EA徒然草1 はじめに

EA(Enterprise Architecture)が忘れ去られて久しい。

EAは一言でいうと、「全体最適の観点による業務とシステムに関する最適化計画」で、「そのためのフレームワークを整備・体系化したもの」である。

もともとの起源は、1987年に「IBM System Journal」誌に掲載された「ザックマン・フレームワーク」で、ザックマンはこのモデルを評して「企業を記述する周期律表」と言っている。その後、米国連邦政府フレームワークFEAFや、民間標準化団体のTOGAF、米国国防総省のDODAFなど様々なフレームワークに発展した。

21世紀になり、IBMが全体最適化のコンサル手法として、日本の官庁に売り込んできた。日本政府は電子政府の調達プロセス改善のために2002年秋から採用、2004年に推進者として各府省にCIO補佐官を設置、その後、新規の情報システム化案件に対しEA策定が進められた。

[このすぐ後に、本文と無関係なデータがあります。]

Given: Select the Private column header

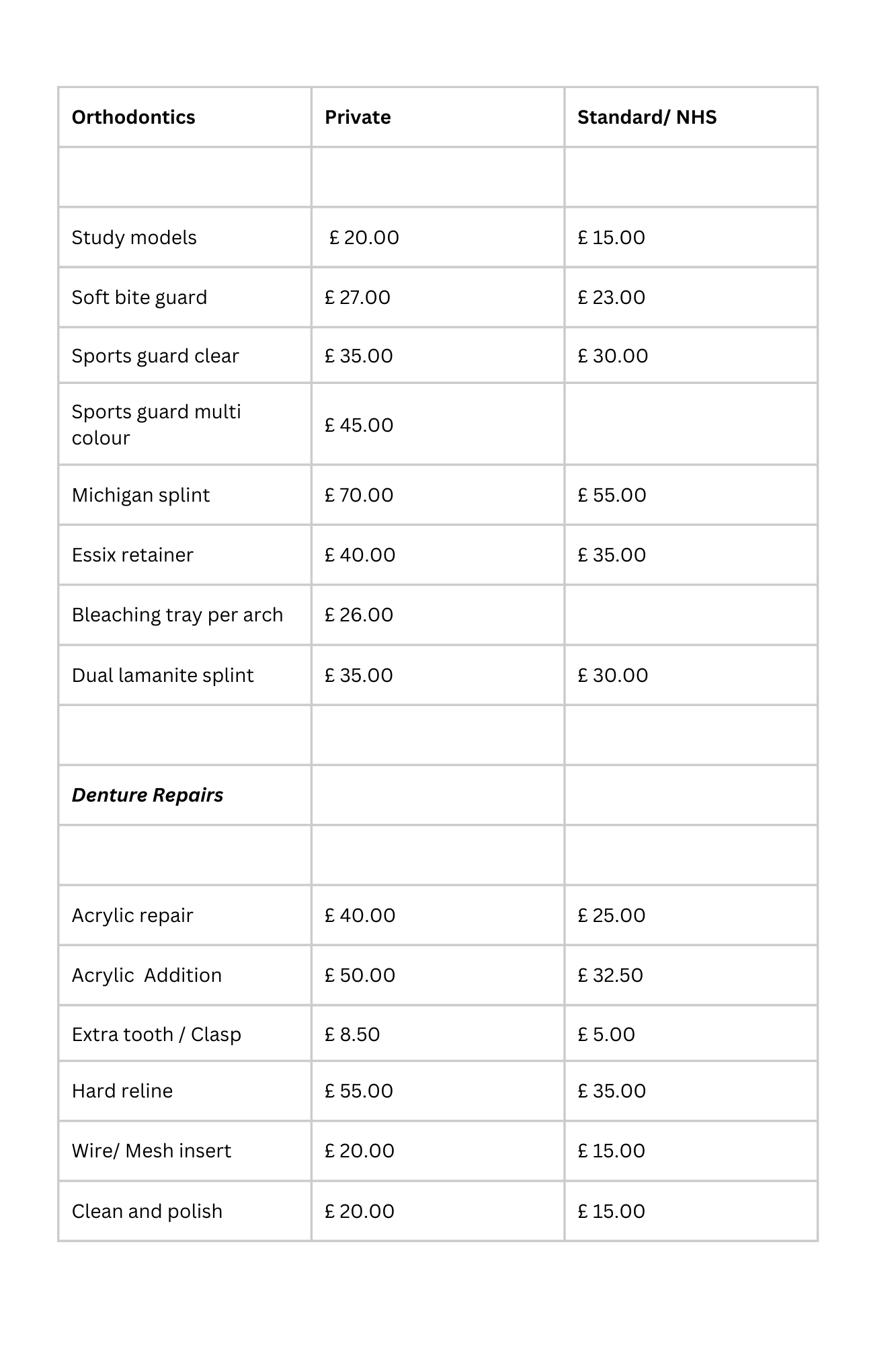Looking at the screenshot, I should (x=358, y=117).
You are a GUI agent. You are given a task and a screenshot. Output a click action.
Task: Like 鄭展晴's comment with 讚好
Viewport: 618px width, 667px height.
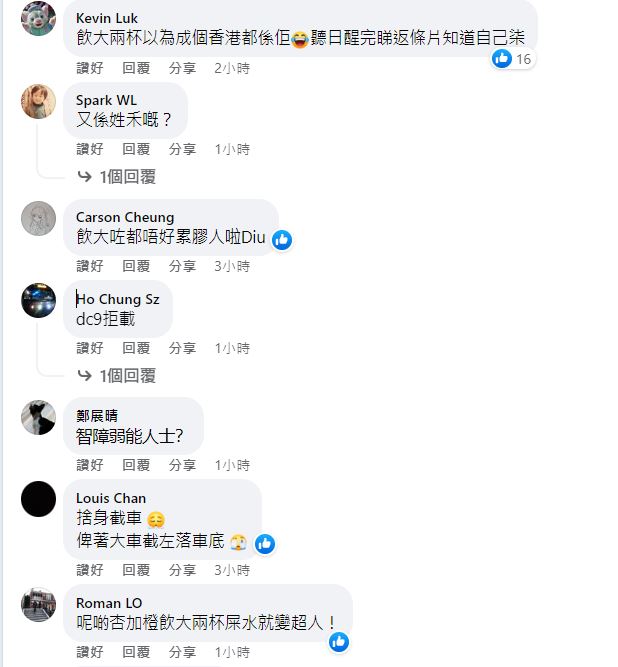pos(90,465)
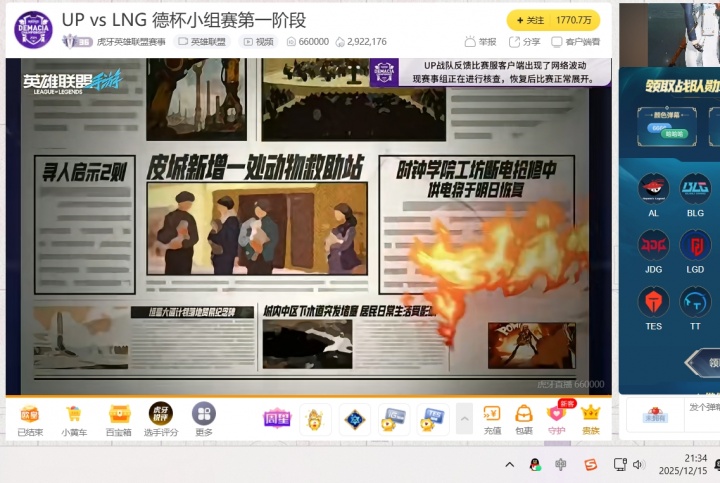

ここで、大きな失敗があったのである。EA策定のドキュメントは、現場が現状課題を自ら自覚するための重要プロセスなのに、コンサル会社に丸投げ、その結果、完成したシステムは、業務プロセスを改善せず、単に紙の帳票類を画面化しただけなので、却って煩雑化し、ほとんど使われないなどなど・・腹が立つほど問題と誤解が多いので省略するが、その責任がEAであるかのごとく論評され、忘れられる結果となった。そして電子政府は莫大なお金をかけながら遅々として進まず、コロナの給付金騒動で、やっと国民全体が「電子政府は全くできてない!」と自覚するようになったのである。20年にわたる人材と税金の損失であった(泣)。

しかし、やっとデジタル庁ができた!小泉総理の時代、総務省と経済産業省のIT 部門を統合し、情報省(?)を設立しようという話があったが、当然、頑強な抵抗にあい頓挫した。(総務省ではICT、経済産業省ではITとそもそも用語からして違い、ベンダーとしては使い分けせざるを得ないのである。)それを、コロナ騒動があったとはいえ、設立されたのは感無量である(感涙!)

弊社はもともと「EAリサーチ」という社名で、EAの普及促進を目指して設立する予定であったが、諸般の事情で「アコール」という社名になった。おこがましい話であるが、個人的には唯一生き残ったEAエヴァンゲリスト(?)だと自負しており、EA研修もいつでもスタートできるよう準備している。

さて、DXが標榜されるようになり、様々な課題も出てきている。DX時代にこそ、EAが再評価され、活用されるべきと考えている。「EA徒然草」では、電子政府やEA推進に関する裏話や体験談などを踏まえ、EAの必要性や効果について語っていきたい。お付き合いいただければ幸いである。